#### [Work to be completed]
Please revise the material between the lines holding "The width and height of the screenshot is (800, 600)." and "click(x=480, y=83)", inclusive, so that "sidebar" becomes "side panel" and nothing else changes. Return only those lines.

#### [Record set]
--------------------------------------------------

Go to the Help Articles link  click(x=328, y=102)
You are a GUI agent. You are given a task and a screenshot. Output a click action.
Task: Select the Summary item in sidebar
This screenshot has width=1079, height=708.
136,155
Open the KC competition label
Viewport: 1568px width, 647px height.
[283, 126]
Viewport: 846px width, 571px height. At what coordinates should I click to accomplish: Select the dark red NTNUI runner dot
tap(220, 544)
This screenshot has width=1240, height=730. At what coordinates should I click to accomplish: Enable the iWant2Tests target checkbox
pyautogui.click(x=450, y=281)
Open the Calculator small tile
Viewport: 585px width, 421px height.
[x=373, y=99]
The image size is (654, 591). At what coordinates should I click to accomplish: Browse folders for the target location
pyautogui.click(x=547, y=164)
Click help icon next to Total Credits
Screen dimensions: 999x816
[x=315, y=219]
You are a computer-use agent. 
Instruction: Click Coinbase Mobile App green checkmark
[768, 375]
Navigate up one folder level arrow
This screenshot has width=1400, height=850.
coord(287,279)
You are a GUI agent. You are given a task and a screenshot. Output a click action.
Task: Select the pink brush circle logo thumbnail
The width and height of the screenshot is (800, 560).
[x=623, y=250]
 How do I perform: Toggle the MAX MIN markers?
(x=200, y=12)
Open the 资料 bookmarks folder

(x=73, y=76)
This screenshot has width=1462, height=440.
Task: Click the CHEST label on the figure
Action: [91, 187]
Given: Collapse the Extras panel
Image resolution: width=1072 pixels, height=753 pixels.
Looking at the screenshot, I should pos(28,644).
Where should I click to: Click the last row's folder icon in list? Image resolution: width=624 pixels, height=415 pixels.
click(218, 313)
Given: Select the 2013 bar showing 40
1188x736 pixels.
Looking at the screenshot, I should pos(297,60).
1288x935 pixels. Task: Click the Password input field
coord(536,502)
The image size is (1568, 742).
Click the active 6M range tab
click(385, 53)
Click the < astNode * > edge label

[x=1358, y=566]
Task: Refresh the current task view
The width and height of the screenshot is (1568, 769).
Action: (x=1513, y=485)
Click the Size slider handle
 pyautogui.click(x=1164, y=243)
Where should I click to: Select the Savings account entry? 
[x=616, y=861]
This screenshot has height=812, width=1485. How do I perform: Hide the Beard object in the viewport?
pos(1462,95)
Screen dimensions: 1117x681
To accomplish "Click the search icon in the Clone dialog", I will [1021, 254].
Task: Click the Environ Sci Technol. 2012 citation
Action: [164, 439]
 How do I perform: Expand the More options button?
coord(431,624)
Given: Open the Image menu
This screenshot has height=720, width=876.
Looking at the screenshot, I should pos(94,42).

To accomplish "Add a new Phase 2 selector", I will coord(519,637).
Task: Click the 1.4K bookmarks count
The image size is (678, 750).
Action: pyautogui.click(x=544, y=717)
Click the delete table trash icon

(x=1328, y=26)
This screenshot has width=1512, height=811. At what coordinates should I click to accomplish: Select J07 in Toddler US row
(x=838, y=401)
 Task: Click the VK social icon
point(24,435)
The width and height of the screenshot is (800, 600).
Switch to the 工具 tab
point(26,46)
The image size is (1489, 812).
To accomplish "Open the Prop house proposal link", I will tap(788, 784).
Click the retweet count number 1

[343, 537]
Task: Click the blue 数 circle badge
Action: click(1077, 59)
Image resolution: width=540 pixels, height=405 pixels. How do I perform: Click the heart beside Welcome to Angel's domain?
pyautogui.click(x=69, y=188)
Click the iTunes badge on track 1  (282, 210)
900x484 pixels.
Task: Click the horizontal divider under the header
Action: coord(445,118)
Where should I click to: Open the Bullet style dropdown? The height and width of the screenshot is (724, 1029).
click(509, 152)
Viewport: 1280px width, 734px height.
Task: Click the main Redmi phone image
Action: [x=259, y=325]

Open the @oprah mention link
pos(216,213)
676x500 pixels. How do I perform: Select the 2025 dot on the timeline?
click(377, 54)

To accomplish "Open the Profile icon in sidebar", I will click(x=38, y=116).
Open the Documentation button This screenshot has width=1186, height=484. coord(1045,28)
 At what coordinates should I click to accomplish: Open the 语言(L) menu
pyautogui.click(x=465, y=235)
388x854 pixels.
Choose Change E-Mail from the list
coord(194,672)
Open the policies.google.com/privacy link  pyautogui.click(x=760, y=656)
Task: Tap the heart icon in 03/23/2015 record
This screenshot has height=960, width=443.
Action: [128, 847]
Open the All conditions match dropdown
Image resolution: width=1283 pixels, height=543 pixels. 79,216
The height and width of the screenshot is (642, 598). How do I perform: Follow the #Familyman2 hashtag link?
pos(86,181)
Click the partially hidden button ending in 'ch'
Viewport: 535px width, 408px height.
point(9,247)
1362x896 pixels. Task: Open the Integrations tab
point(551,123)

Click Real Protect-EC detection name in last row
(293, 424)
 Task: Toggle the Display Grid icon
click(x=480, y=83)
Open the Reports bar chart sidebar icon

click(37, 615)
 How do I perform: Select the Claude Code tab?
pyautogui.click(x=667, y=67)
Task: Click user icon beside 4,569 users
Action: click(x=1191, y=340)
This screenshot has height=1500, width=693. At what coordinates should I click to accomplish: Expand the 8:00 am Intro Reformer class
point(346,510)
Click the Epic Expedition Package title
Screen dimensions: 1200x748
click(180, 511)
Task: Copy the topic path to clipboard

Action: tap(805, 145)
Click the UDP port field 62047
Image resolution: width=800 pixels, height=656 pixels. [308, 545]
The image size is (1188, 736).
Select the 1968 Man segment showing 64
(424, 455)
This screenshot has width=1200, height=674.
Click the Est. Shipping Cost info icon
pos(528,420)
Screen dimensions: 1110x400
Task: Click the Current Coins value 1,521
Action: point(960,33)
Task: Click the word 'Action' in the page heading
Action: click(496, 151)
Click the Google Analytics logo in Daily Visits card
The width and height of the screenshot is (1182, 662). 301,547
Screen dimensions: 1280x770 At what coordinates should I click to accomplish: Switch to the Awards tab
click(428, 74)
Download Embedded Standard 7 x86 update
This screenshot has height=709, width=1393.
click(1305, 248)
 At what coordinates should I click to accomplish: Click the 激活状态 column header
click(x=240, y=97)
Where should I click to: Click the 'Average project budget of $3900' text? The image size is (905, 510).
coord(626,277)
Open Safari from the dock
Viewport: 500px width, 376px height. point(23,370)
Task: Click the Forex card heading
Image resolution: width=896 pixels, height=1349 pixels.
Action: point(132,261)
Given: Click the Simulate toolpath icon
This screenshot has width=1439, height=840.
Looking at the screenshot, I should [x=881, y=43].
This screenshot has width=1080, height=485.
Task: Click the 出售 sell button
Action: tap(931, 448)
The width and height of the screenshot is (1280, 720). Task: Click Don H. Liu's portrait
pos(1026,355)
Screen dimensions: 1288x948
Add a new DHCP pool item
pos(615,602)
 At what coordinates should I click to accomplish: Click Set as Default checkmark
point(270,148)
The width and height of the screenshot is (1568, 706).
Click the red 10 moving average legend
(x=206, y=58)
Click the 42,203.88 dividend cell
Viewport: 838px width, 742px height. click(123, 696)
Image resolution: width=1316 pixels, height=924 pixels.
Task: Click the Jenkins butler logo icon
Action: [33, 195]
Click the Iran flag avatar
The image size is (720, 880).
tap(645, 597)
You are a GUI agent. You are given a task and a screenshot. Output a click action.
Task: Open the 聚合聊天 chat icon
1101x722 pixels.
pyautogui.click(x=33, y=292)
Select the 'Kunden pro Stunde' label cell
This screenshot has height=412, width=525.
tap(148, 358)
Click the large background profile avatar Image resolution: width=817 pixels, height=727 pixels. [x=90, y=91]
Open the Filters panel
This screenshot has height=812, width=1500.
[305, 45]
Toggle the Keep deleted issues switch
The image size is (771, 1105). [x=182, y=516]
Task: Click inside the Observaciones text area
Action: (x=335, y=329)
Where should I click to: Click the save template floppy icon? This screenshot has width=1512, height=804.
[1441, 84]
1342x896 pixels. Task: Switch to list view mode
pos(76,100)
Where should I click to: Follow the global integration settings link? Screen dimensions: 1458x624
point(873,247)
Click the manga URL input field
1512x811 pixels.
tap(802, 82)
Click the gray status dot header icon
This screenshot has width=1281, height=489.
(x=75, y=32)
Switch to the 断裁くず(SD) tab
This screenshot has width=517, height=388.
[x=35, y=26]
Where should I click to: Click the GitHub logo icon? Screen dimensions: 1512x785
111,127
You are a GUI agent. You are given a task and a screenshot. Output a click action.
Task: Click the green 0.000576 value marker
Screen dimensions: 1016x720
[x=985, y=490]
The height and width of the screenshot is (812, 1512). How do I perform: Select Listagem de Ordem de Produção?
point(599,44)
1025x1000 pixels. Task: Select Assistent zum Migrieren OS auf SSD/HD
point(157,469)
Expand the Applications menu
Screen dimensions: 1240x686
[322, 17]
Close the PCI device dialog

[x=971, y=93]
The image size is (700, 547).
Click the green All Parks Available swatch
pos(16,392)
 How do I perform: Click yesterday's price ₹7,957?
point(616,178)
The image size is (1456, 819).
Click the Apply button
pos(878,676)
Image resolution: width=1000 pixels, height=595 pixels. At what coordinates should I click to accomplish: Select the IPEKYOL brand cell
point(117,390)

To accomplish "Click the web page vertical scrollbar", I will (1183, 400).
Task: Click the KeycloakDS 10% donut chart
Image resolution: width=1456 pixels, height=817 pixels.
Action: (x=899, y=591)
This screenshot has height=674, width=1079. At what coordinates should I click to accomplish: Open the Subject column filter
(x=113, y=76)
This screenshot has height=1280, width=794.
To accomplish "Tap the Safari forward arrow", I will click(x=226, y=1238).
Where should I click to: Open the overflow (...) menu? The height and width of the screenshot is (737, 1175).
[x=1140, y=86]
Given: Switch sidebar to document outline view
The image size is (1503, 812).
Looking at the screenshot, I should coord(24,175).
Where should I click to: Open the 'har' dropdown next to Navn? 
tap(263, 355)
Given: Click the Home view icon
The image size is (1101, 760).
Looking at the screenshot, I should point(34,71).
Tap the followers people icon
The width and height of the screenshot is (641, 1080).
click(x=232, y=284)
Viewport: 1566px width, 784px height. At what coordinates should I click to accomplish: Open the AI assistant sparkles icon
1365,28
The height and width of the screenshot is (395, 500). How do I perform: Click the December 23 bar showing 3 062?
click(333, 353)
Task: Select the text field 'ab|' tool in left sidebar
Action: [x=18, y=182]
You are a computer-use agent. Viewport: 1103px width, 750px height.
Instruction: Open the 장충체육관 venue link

--------------------------------------------------

#### [Reply to the exercise]
The width and height of the screenshot is (800, 600).
Switch to the 工具 tab
point(26,46)
The image size is (1489, 812).
To accomplish "Open the Prop house proposal link", I will tap(788, 784).
Click the retweet count number 1

[343, 537]
Task: Click the blue 数 circle badge
Action: click(1077, 59)
Image resolution: width=540 pixels, height=405 pixels. How do I perform: Click the heart beside Welcome to Angel's domain?
pyautogui.click(x=69, y=188)
Click the iTunes badge on track 1  (282, 210)
900x484 pixels.
Task: Click the horizontal divider under the header
Action: coord(445,118)
Where should I click to: Open the Bullet style dropdown? The height and width of the screenshot is (724, 1029).
click(509, 152)
Viewport: 1280px width, 734px height.
Task: Click the main Redmi phone image
Action: [x=259, y=325]

Open the @oprah mention link
pos(216,213)
676x500 pixels. How do I perform: Select the 2025 dot on the timeline?
click(377, 54)

To accomplish "Open the Profile icon in side panel", I will click(x=38, y=116).
Open the Documentation button This screenshot has width=1186, height=484. coord(1045,28)
 At what coordinates should I click to accomplish: Open the 语言(L) menu
pyautogui.click(x=465, y=235)
388x854 pixels.
Choose Change E-Mail from the list
coord(194,672)
Open the policies.google.com/privacy link  pyautogui.click(x=760, y=656)
Task: Tap the heart icon in 03/23/2015 record
This screenshot has height=960, width=443.
Action: [128, 847]
Open the All conditions match dropdown
Image resolution: width=1283 pixels, height=543 pixels. 79,216
The height and width of the screenshot is (642, 598). How do I perform: Follow the #Familyman2 hashtag link?
pos(86,181)
Click the partially hidden button ending in 'ch'
Viewport: 535px width, 408px height.
point(9,247)
1362x896 pixels. Task: Open the Integrations tab
point(551,123)

Click Real Protect-EC detection name in last row
(293, 424)
 Task: Toggle the Display Grid icon
click(x=480, y=83)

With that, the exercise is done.